Sam: Luis' point that making contact with community and overcoming vulnerability - two pillars of recovery - can be harder to do with any substance use is well taken. And so is the point that a weed gummy doesn't really set off the alarm bells the way that meth use does.

Gaby: We'll explore all of that more when we talk about harm reduction in our next episode.

Sam: Before we wrap up, we just wanted to walk through these cognitive distortions one more time.

  • The first one Luis mentioned was misperceiving one's relationship to meth use is not problematic, after a period of it having been obviously problematic. 

  • Another distortion is that recovery is not a long term process.

  • And a final important cognitive distortion was the idea that "I know better this time.". And that this is a mistaken understanding of someone's control over meth use.

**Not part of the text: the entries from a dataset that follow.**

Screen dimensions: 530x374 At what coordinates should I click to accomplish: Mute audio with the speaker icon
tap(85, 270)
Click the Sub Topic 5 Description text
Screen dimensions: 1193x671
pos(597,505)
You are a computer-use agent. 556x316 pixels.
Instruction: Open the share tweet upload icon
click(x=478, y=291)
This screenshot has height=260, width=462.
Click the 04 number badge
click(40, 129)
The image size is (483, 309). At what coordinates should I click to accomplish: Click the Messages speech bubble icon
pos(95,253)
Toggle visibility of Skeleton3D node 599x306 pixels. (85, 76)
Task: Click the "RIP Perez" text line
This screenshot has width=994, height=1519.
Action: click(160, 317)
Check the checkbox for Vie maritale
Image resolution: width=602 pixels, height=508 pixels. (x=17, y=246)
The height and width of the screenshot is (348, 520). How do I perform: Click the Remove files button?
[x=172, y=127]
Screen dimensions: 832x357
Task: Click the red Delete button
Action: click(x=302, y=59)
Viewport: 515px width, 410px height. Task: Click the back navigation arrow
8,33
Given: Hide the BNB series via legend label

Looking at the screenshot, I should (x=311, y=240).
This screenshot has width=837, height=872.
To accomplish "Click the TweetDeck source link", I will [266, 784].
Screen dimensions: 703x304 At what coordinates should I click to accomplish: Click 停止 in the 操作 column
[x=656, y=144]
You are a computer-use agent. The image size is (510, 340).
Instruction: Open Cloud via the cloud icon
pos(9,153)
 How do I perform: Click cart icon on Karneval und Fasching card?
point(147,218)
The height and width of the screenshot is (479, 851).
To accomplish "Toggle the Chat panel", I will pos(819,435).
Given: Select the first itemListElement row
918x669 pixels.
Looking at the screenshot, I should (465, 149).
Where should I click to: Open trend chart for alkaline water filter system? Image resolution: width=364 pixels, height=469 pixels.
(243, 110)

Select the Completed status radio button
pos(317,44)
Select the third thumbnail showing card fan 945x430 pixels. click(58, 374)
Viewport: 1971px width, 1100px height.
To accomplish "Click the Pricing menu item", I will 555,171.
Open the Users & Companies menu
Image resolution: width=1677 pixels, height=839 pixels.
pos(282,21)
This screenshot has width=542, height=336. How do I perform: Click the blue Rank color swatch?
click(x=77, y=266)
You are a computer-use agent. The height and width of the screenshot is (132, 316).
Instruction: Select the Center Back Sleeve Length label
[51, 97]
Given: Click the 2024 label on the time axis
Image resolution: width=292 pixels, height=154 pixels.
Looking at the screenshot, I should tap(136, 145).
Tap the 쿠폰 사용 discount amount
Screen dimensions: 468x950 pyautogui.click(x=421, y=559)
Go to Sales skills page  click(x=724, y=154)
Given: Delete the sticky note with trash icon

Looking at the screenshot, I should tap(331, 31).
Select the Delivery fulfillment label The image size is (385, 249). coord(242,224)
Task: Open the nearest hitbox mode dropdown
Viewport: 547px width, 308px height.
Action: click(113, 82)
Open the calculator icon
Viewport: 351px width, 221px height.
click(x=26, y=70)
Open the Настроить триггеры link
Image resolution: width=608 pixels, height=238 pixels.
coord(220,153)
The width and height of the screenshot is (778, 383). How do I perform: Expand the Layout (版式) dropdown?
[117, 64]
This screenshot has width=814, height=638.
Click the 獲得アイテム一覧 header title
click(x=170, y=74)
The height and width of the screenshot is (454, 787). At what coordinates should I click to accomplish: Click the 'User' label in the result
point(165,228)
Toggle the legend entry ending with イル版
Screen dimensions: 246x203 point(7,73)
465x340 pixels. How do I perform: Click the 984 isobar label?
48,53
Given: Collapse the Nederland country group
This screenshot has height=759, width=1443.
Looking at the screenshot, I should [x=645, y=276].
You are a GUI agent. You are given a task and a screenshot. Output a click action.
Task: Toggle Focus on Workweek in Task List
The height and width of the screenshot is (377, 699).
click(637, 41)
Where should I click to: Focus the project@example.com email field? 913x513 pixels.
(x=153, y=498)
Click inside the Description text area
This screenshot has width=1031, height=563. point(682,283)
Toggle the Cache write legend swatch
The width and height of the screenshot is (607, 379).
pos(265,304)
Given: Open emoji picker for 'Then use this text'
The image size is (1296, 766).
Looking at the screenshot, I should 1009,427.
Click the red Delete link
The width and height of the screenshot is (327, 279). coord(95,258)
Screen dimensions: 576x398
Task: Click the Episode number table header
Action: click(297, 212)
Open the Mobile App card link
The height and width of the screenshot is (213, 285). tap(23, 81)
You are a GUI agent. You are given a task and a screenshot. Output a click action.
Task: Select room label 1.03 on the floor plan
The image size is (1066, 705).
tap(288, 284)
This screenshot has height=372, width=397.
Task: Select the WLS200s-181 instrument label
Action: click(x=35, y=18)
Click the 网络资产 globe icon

Richard: Oof, heavy stuff.

Gaby: Yes, we have heard a lot of Ben’s struggle. So let's end for right now on a positive note.

Ben Anonymous: You know, I, I by chance, really, by it was like a moment of grace, Got into the program. I was sitting at my desk at work. I was miserable at that time. I didn't think it was possible for me to be happy in life. I just didn't think it was possible. I didn't have hope. I didn't know what was wrong. Maybe you could be happy, but not me. A friend of mine called me up and said, you want to go to the gym this week? Do you want to work out? I said, yeah, sure. He said, what about tomorrow? And I said, I have therapy. Which was a very kind of sad place, because it wasn't really working at that point. Therapy's great, I'm an advocate of therapy, but it wasn't helping me with this problem at that point. And I said, what about tonight? And he said, I'm going to a Crystal Meth Anonymous meeting, and I said maybe I should come along. So I went, I saw hope there, I saw something new, and I stuck around, and I've been sober for over, over 20 years.

[QHP THEME MUSIC BEGINS]

Richard: QHP is a power sharing project that puts community stories in conversation with healthcare expertise to expand autonomy for sexual and gender minority folks.

Sam: As always, thank you to our community voice, Ben, for sharing his story. We would also like to thank our healthcare experts, Jona Tanguay and Luis Illades. We would also like to thank our community reviewer, who chose to remain anonymous, but whose insight is deeply appreciated. And lastly, we would like to thank Dr. Eric Kutscher, who helped us co produce this episode and gave us insight into the important topics we discussed.

Gaby: For more on this episode's topic, please check out our website www.queerhealthpod.com

Richard: And help others find this information by leaving a review and subscribing on Spotify or Apple.

Gaby: We are on social media, our handle everywhere is @QueerHealthPod, reach out to us.

Sam: Thank you to Lonnie Ginsberg, who composed our theme music, and to the Josiah Macy Jr. Foundation who supported some of the technology we used to produce these episodes.

Richard: Opinions in this podcast are our own and do not represent the opinions of any of our affiliated institutions. And even though we're doctors, don't use this podcast as medical advice. Instead, consult with your own healthcare provider.

[QHP THEME MUSIC ENDS]

Sam: I would say that my haircut, though, really did reach a crescendo in seventh grade, and then in eighth grade was more of a denial period, and then a camp counselor called my mom and got permission to just buzz cut my hair. And that was really, um, as you might say, a spring awakening, but at Jewish summer camp.